_Exercise description_
Reproduce exactly the line with "Screen dimensions: 715x1546" and every line that follows it below, up to and including the last one. Do not include pictures or anything else.

_Data provided_

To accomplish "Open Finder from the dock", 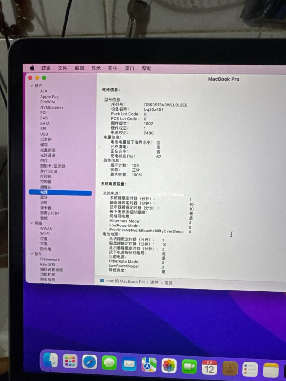I will click(51, 361).
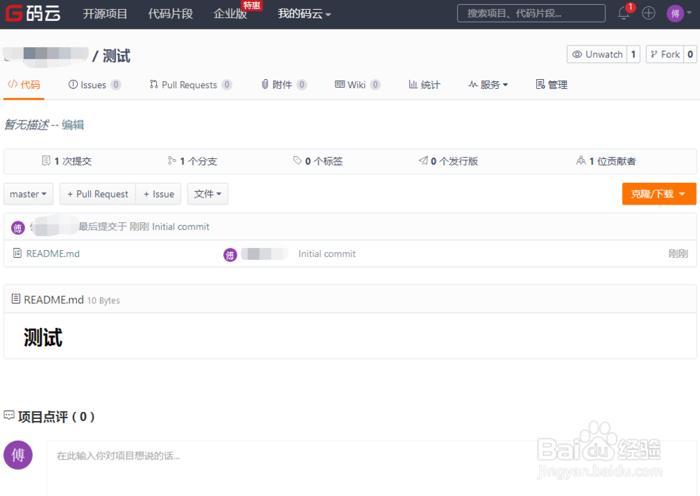The width and height of the screenshot is (700, 496).
Task: Open the Wiki via its book icon
Action: pyautogui.click(x=341, y=84)
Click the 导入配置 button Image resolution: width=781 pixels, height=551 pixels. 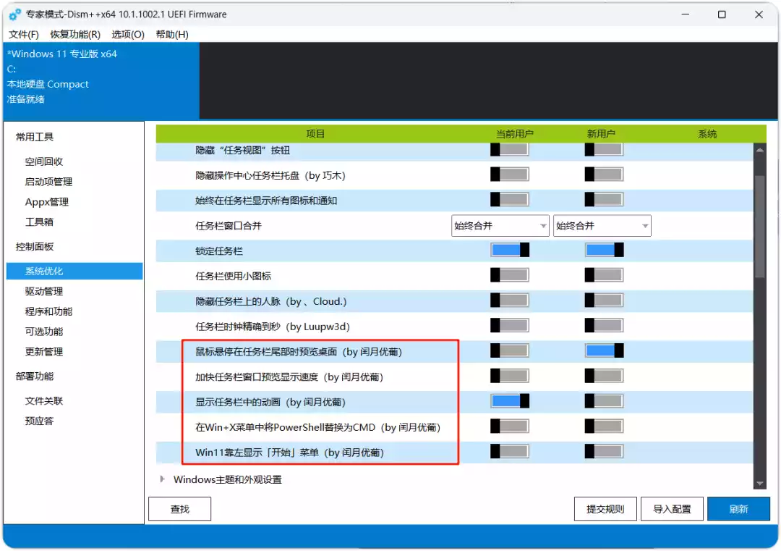pos(672,508)
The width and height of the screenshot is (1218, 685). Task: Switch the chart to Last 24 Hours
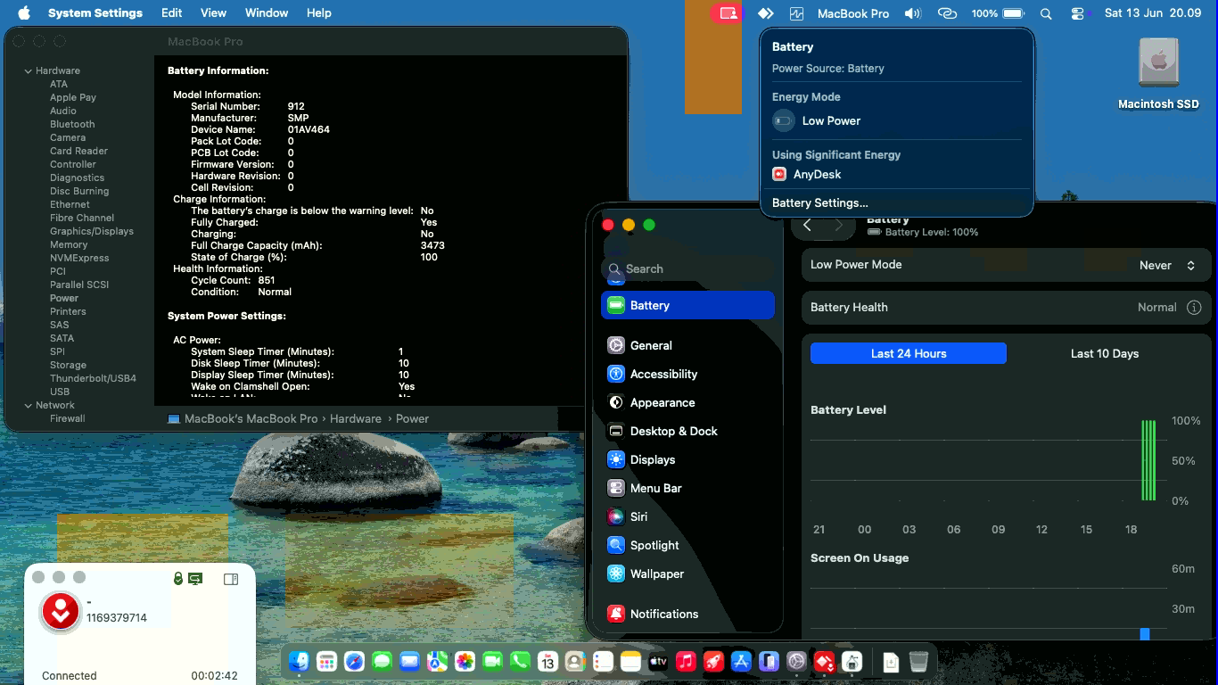tap(909, 353)
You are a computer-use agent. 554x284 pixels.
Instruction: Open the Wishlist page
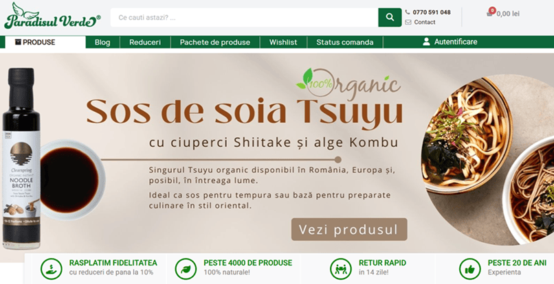[283, 42]
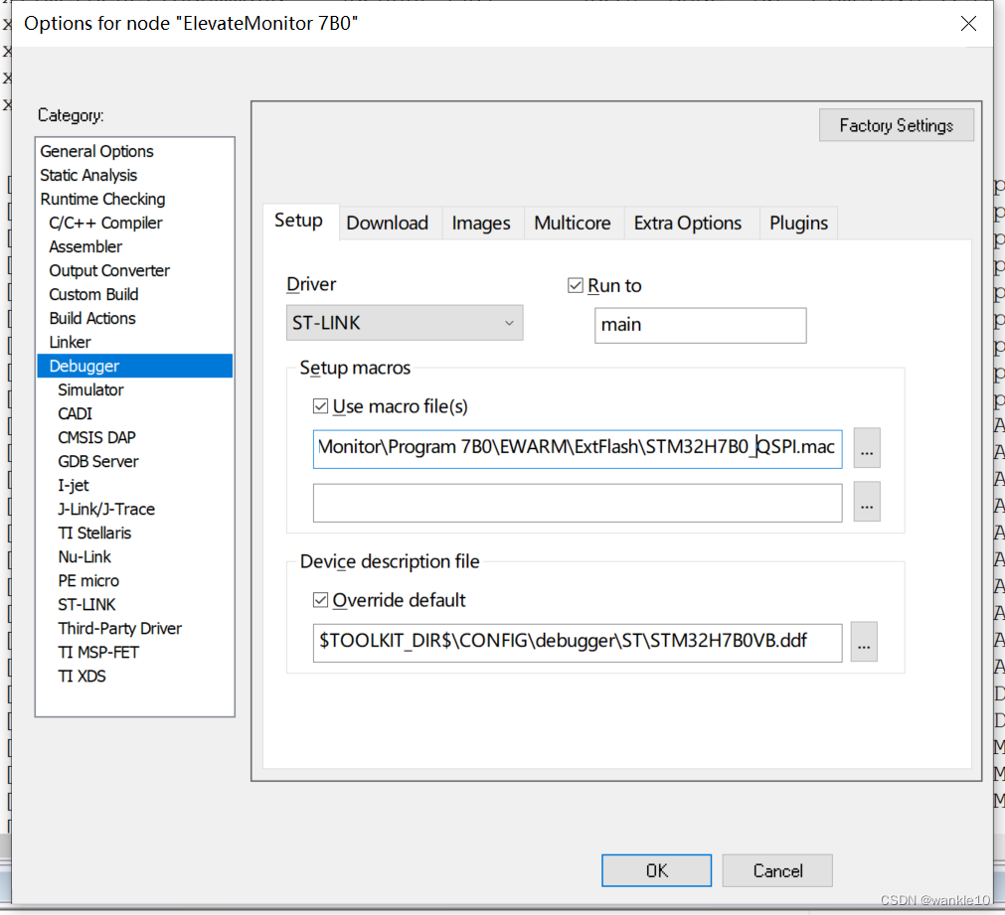Select Simulator in the Category list
The width and height of the screenshot is (1005, 915).
tap(90, 389)
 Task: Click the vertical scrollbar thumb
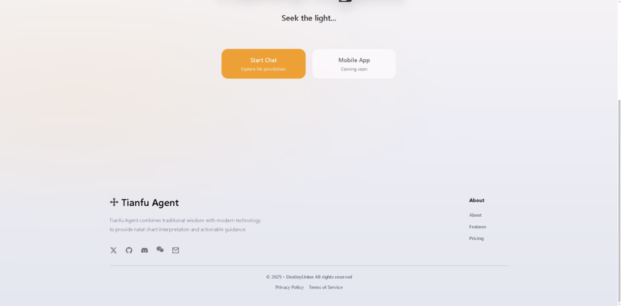click(x=619, y=200)
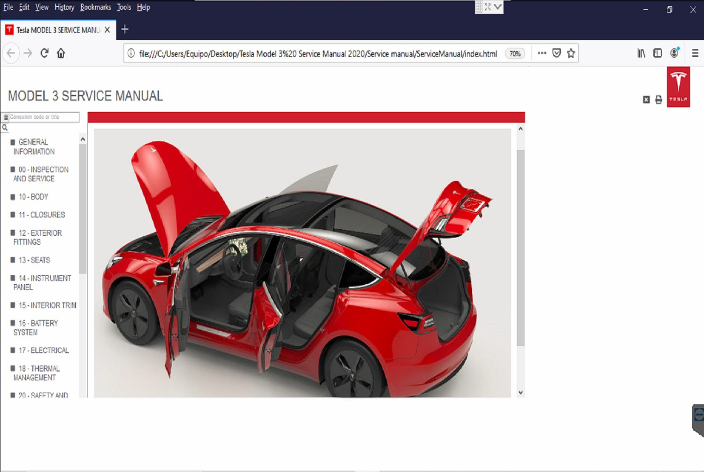Click the print icon beside the Tesla logo
The width and height of the screenshot is (704, 472).
[658, 100]
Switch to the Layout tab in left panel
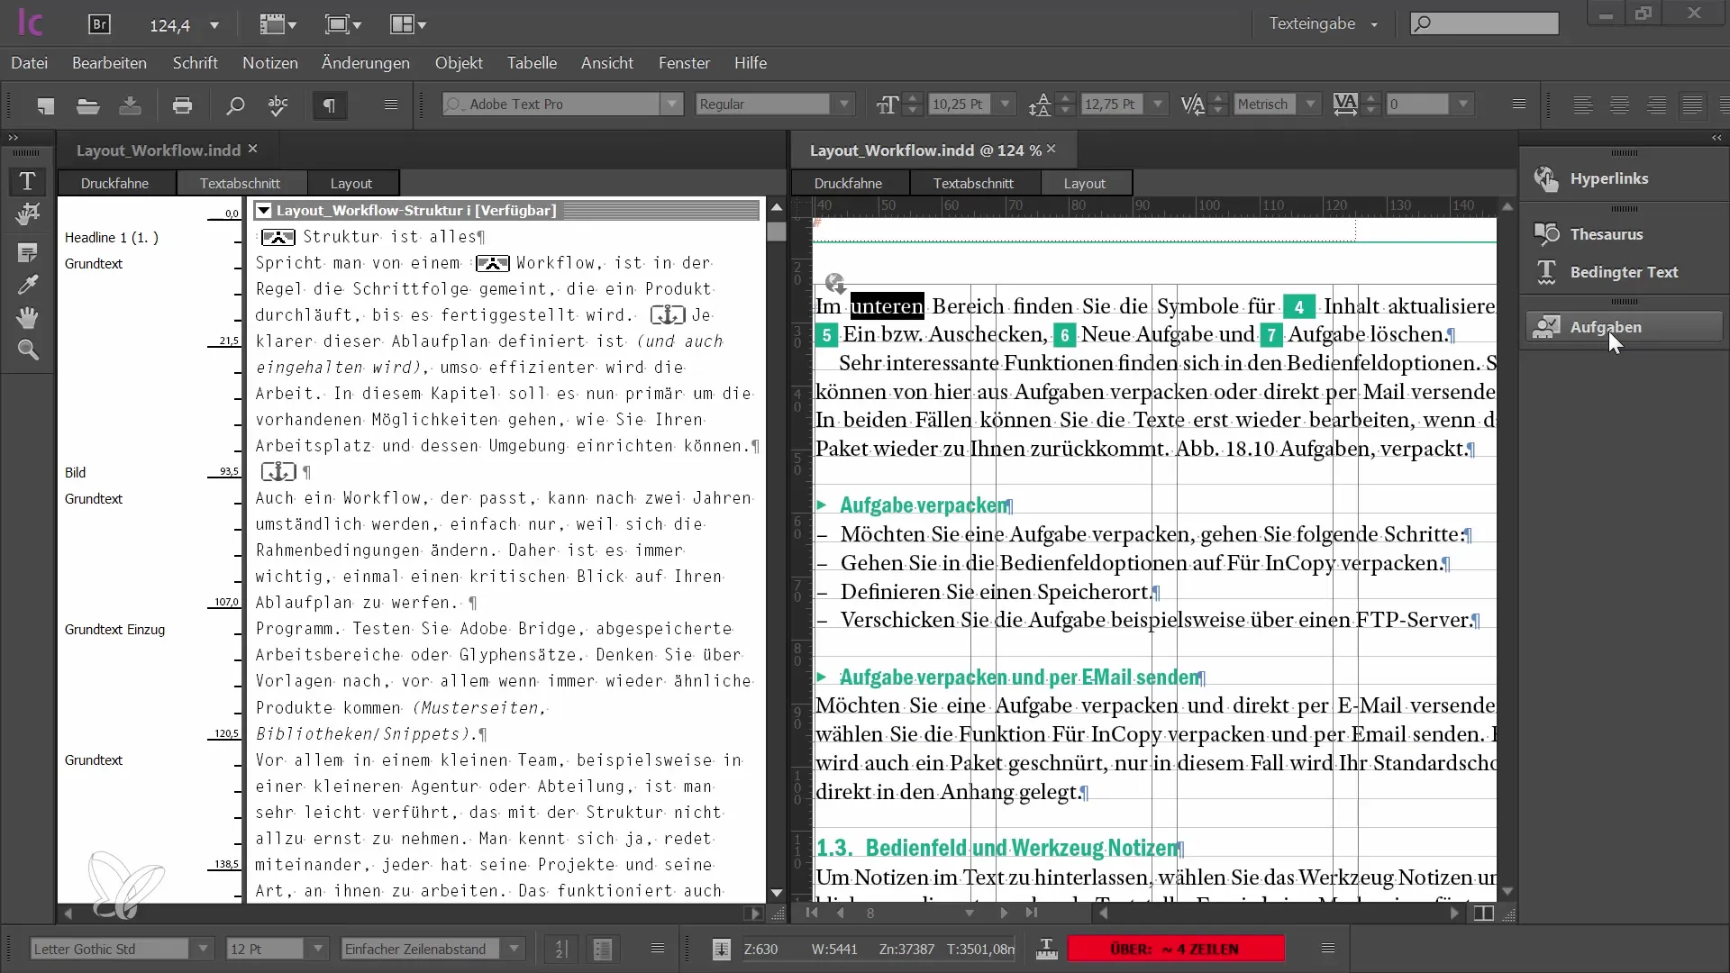The width and height of the screenshot is (1730, 973). (x=351, y=182)
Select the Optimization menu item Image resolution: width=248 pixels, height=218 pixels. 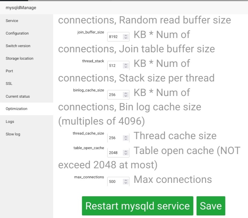point(17,109)
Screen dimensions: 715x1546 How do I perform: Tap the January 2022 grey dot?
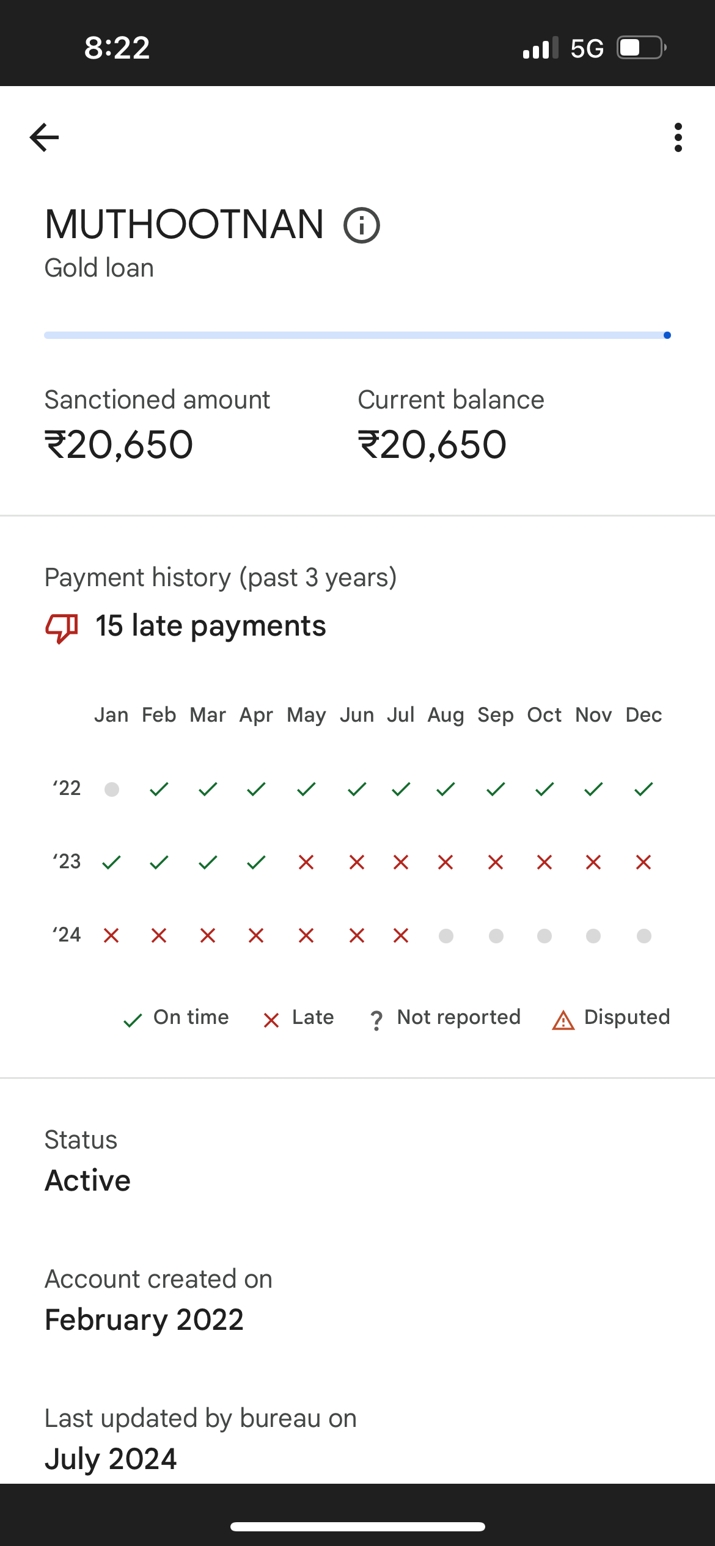[112, 789]
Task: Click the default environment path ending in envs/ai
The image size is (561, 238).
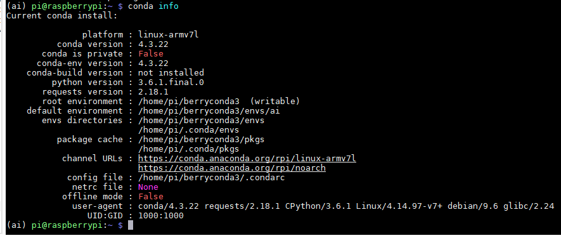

_Answer section_
Screen dimensions: 715x1546 How do I perform: Tap the January 2022 grey dot?
[112, 789]
Task: Click the default environment path ending in envs/ai
The image size is (561, 238).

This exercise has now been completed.